10/12/2004: Juan Cole has a couple good posts today....
What does Dick Cheney do when the intel analysts don't tell him what he wants to hear? He has a fit and tries to bully the analyst into telling him what he wants to hear:
It is Cheney's display of anger at the CIA findings that is disturbing here. How long has this been going on? Cheney even went to visit the CIA headquarters in Langley at one point before the war. Was he growling at the analysts and trying to make them say what he wanted them to say? In the intelligence business, an analyst who tells politicians what they want to hear rather than the truth is called a "weasel." How many CIA analysts were turned into weasels by Cheney's bluster and implied threats? Why would the US electorate want a man in office who is so out of touch with reality that he "blows up" when someone speaks the truth around him?And Cole reprints the email of a correspondent who knows whereof he speaks:
David K. Moore writes:Yep. Knowing a little history fills me with such confidence that the bAdministration is doing the right thing." I have to bring something up about the analogy to the Red Army Faction. I was in college in Germany 75-76, when Baader and Meinhoff were killed (or committed suicide). What happened to Germany due to their actions is a cautionary tale for America. Part of their philosophy was to create a fascist government backlash through oppression, which in turn would lead to the fall of the Federal German Republic. Quite a miscalculation, seeing as how Germans have a history of putting up with oppression--think of the saying Zucht und Ordnung.[emphasis added --LRC]

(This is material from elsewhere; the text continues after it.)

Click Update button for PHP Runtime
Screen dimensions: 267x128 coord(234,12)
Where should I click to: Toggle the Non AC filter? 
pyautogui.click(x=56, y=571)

The government passed the law Gefahr in Verzug, which gave them the right to search, detain and seize for being a "threat in the making." Sound familiar? Germans had to register with the local police where they worked and lived. Quite a few laws like this were passed but, interestingly, the terrorists never violated them. They created false names and registered under them. They also had the help of the East German Stasi. I lived in Berlin and people are unaware Germans could get off the subway in East Berlin. The third largest Turkish population was West Berlin and you could always spot the illegals coming in through the subway. Kind of like how the Mexicans keep infiltrating unchecked.
One last analogy is the personal information the Germans collected. They had the world's largest computer dedicated to tracking down the RAF. Information on their favorite cars, cigarettes, etc., were kept and run against other people buying these products.
In other words, I experienced the PATRIOT Act in the original 1970s German version."